§ ENTRIES SUPPLIED:

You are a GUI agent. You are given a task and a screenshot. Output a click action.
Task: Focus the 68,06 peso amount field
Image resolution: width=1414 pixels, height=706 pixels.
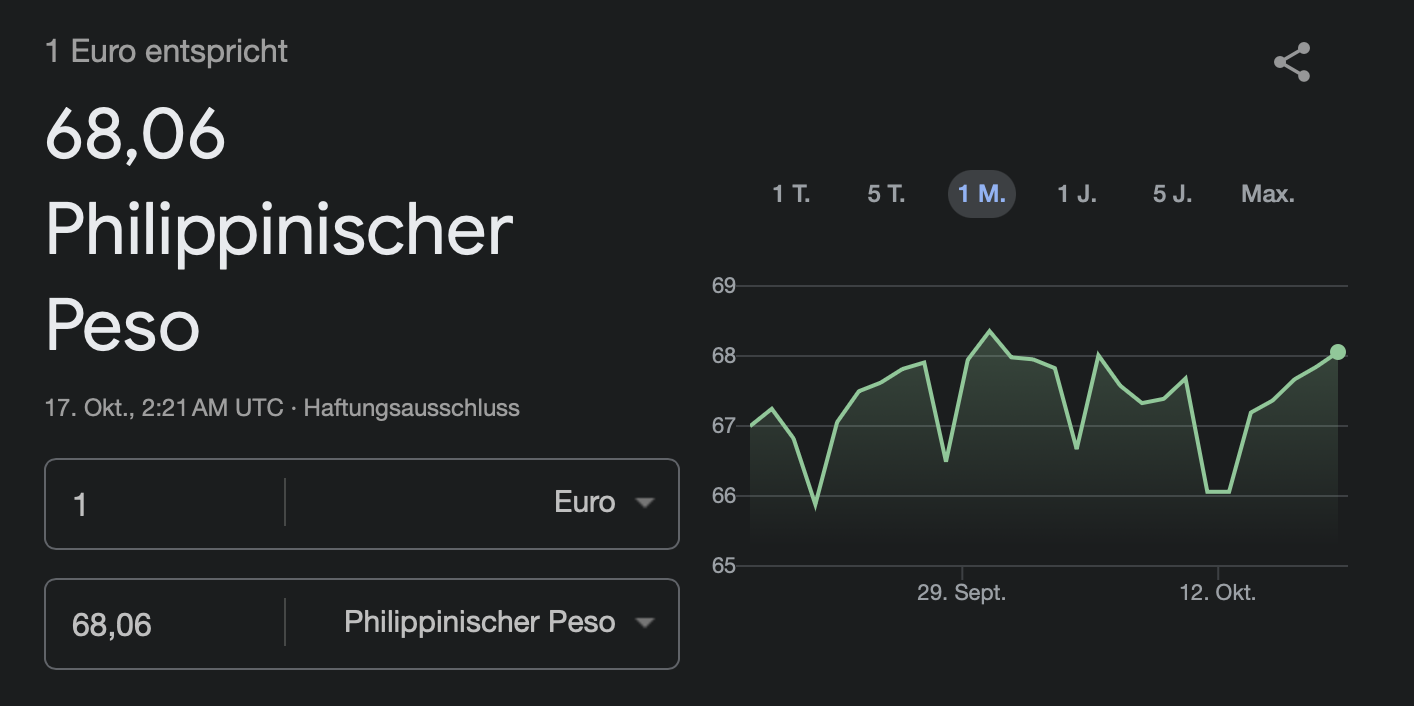tap(165, 625)
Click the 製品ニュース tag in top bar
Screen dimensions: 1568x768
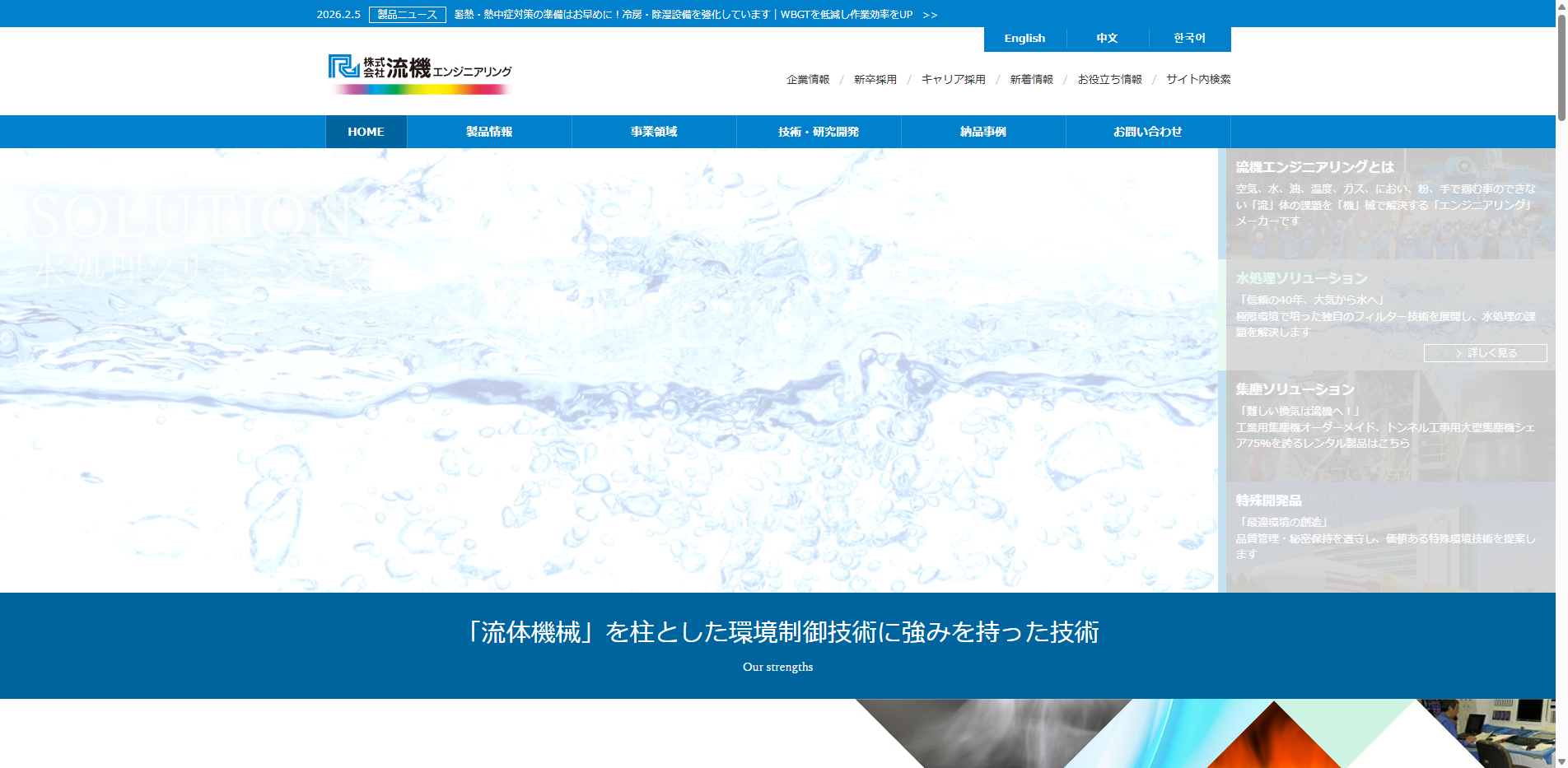click(408, 15)
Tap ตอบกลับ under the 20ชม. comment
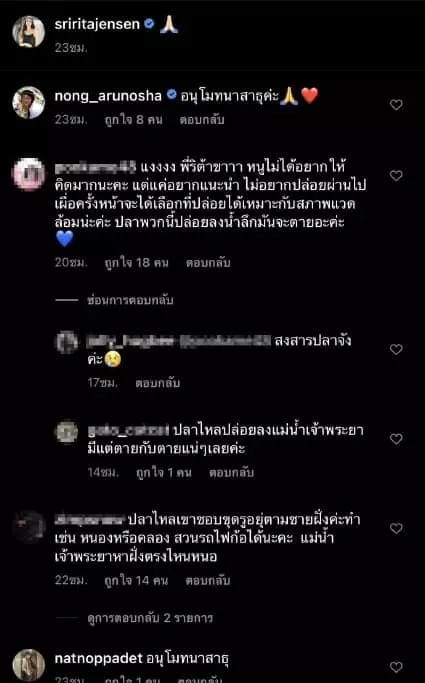Image resolution: width=425 pixels, height=683 pixels. tap(208, 263)
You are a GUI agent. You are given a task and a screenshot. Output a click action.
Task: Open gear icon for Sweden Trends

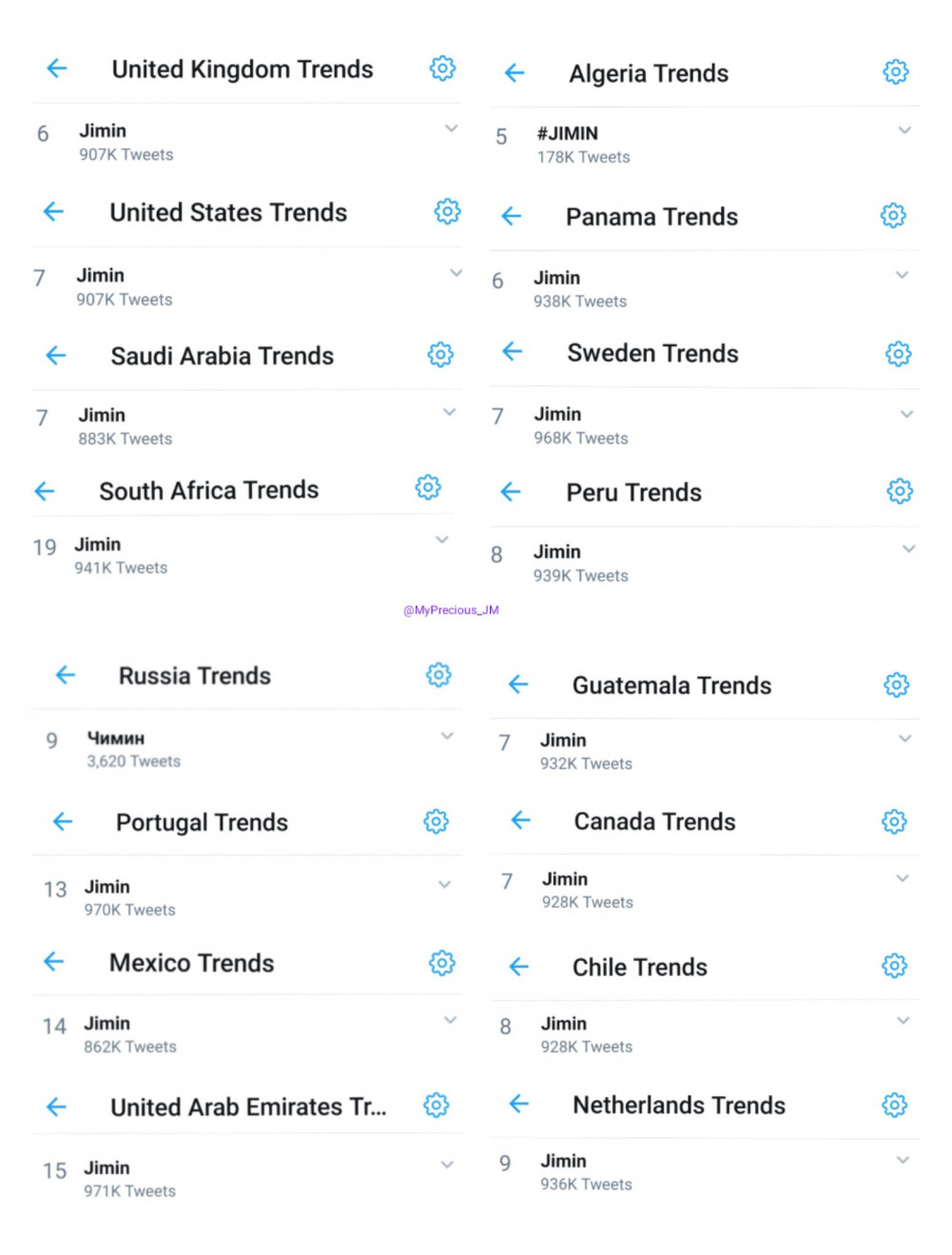click(x=898, y=354)
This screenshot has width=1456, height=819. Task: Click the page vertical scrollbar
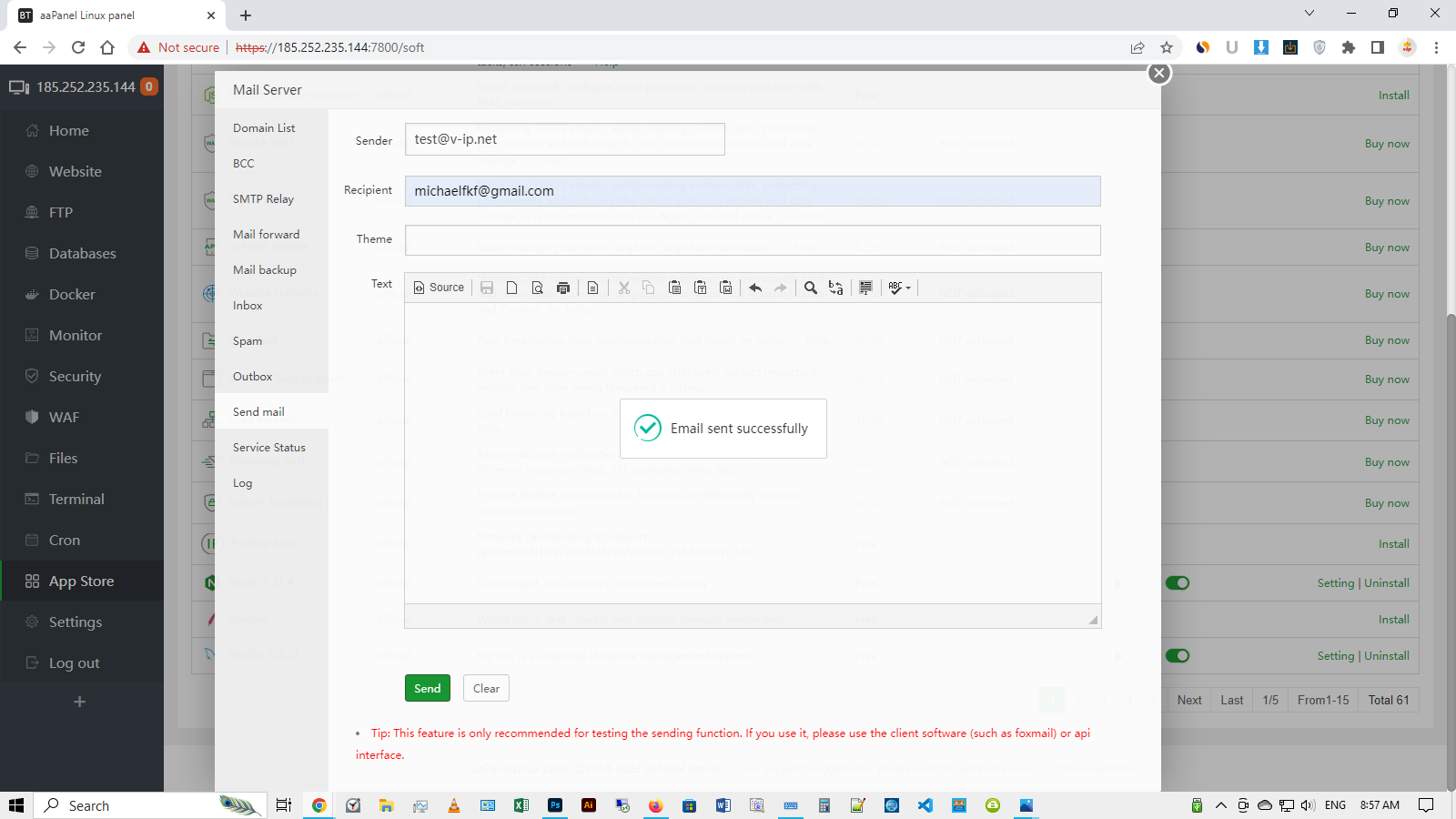pos(1451,546)
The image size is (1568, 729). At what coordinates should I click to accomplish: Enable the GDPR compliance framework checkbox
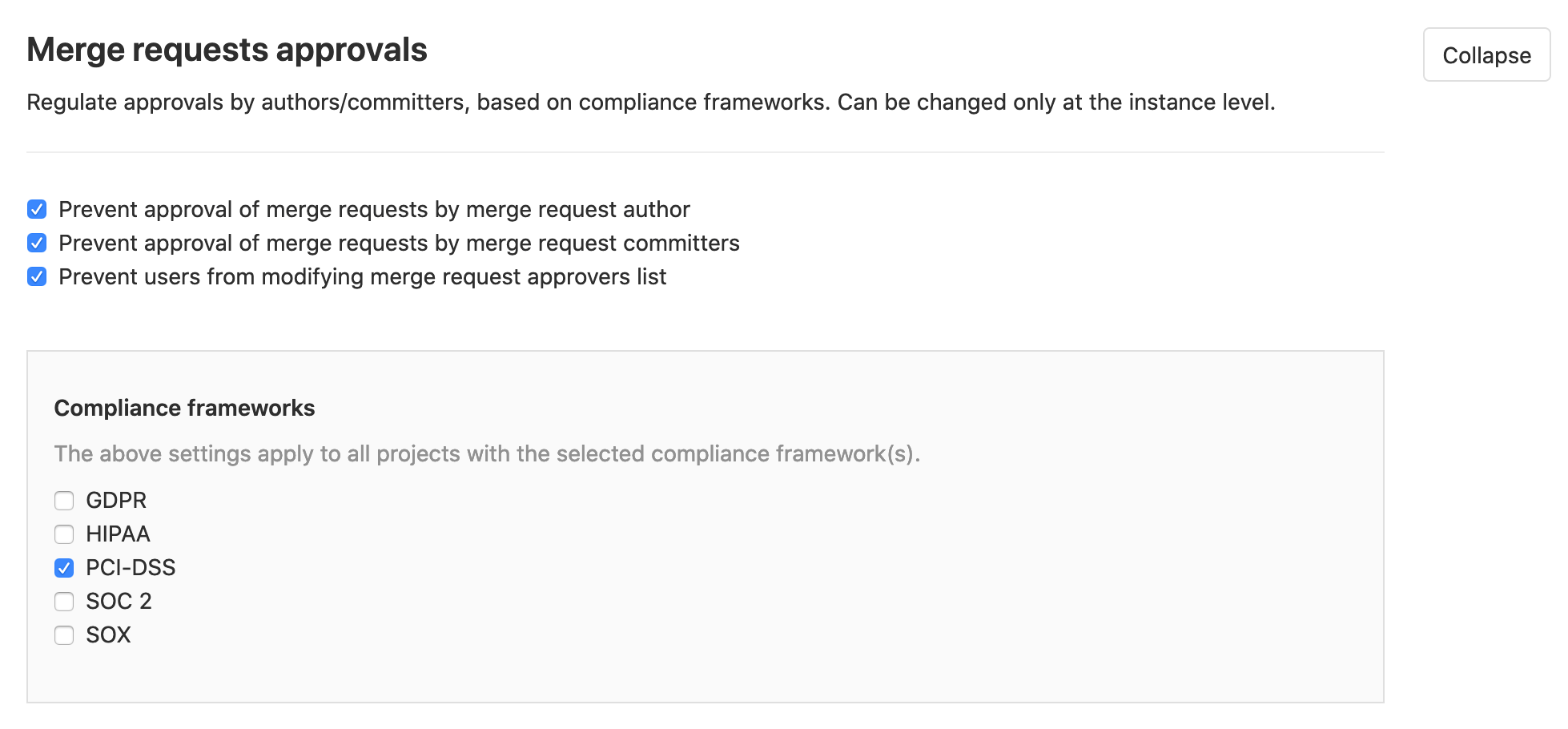click(x=64, y=501)
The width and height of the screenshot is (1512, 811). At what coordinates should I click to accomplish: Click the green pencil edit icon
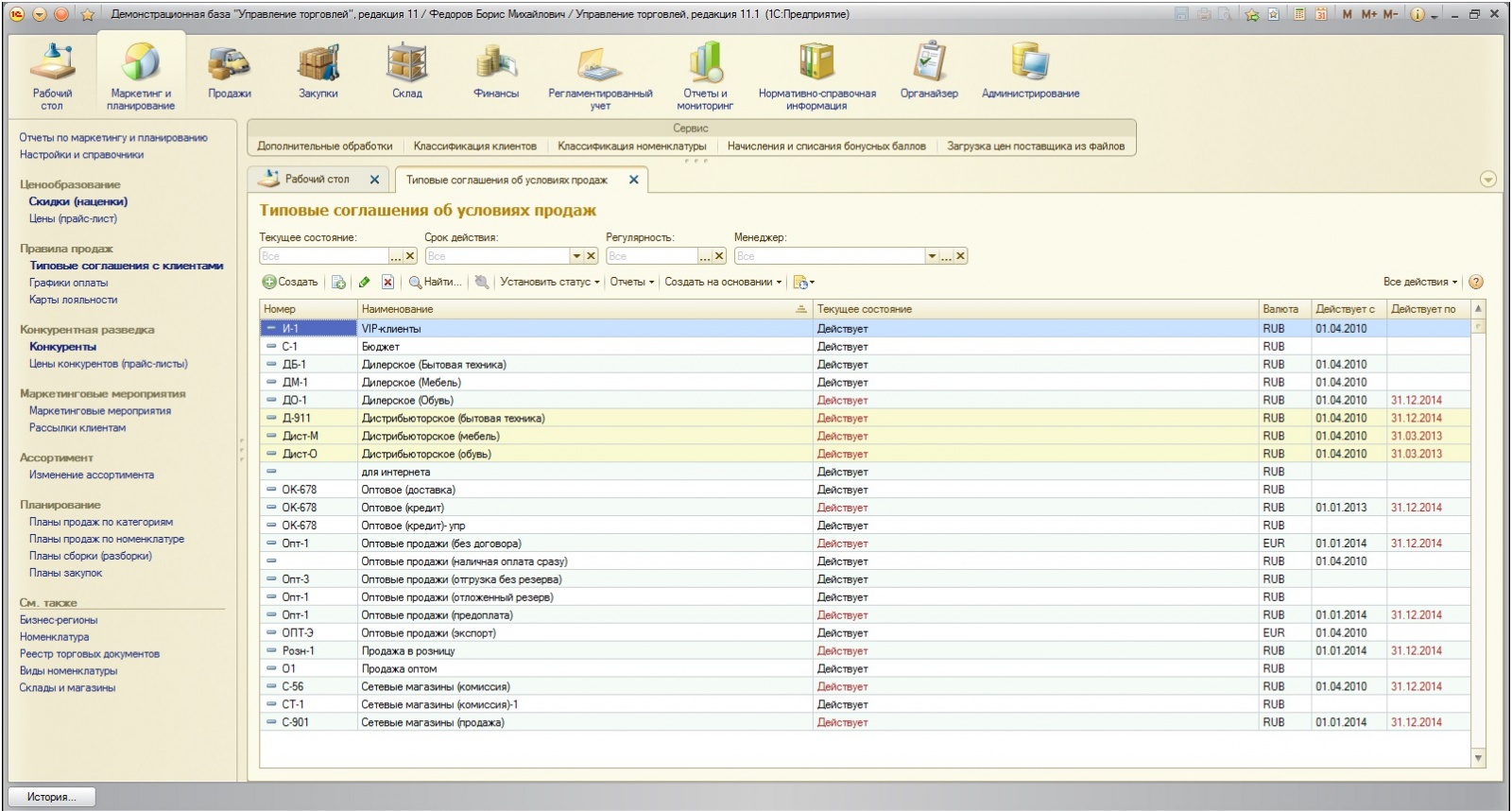coord(365,283)
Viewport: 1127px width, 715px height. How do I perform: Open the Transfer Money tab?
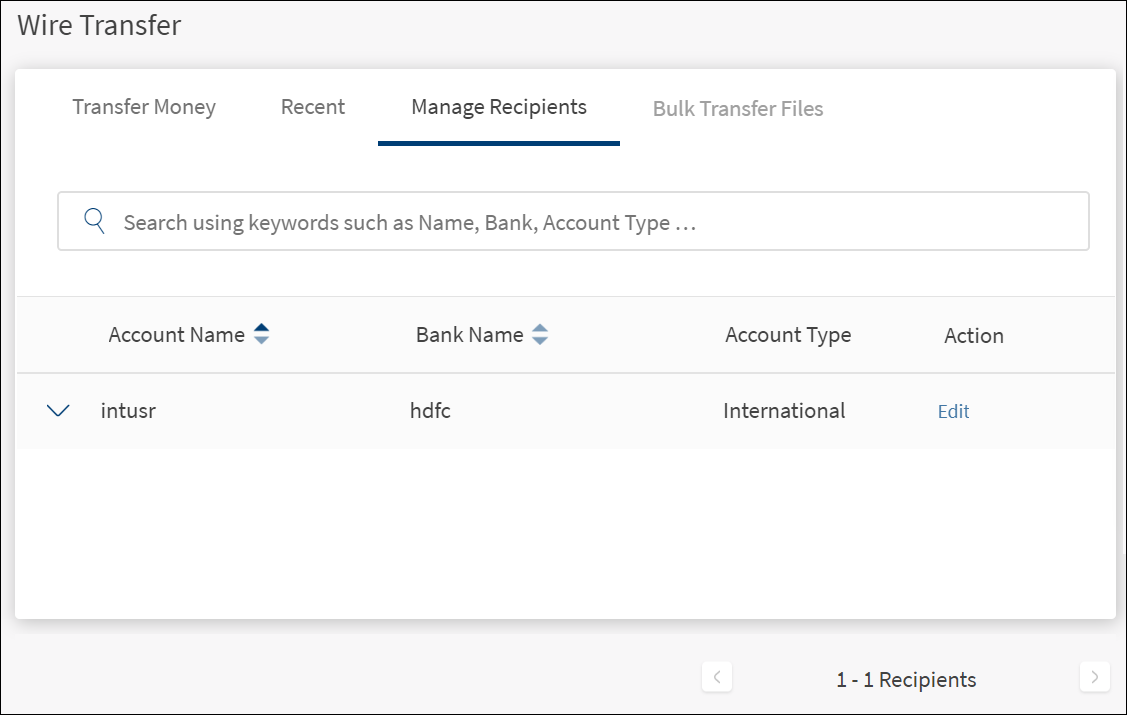tap(144, 107)
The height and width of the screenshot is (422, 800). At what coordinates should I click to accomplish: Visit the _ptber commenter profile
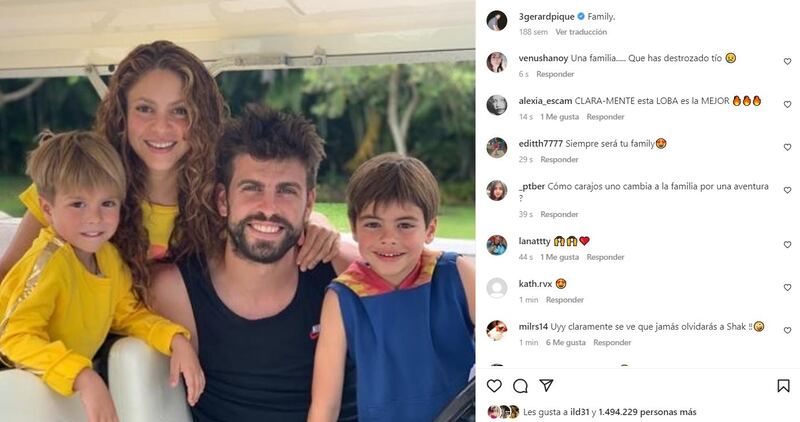point(532,186)
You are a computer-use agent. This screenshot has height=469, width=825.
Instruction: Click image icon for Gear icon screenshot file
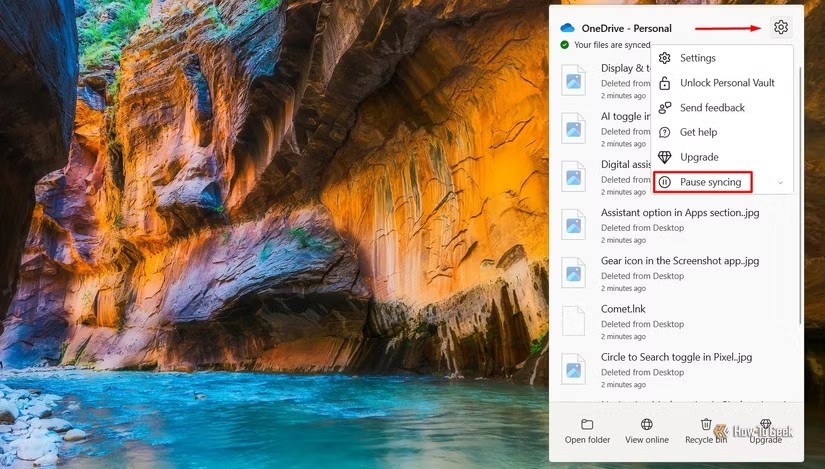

§ EXERCISE:
An exact reproduction of the material above is needed, without its pictures.

§ SOLUTION TO THIS TASK:
You are a GUI agent. You are given a task and a screenshot. Output a click action.
Task: Focus the 68,06 peso amount field
Image resolution: width=1414 pixels, height=706 pixels.
tap(165, 625)
Click the 製品ニュース tag in top bar
Screen dimensions: 1568x768
click(408, 15)
Tap ตอบกลับ under the 20ชม. comment
Image resolution: width=425 pixels, height=683 pixels. tap(208, 263)
You are a GUI agent. You are given a task and a screenshot. Output a click action.
Task: Open gear icon for Sweden Trends

click(x=898, y=354)
This screenshot has width=1456, height=819. Task: Click the page vertical scrollbar
pos(1451,546)
The image size is (1568, 729). At what coordinates should I click to accomplish: Enable the GDPR compliance framework checkbox
click(x=64, y=501)
The width and height of the screenshot is (1512, 811). At what coordinates should I click to accomplish: Click the green pencil edit icon
coord(365,283)
Viewport: 1127px width, 715px height. How do I perform: Open the Transfer Money tab?
tap(144, 107)
The height and width of the screenshot is (422, 800). At what coordinates should I click to accomplish: Visit the _ptber commenter profile
point(532,186)
You are a computer-use agent. This screenshot has height=469, width=825.
Instruction: Click image icon for Gear icon screenshot file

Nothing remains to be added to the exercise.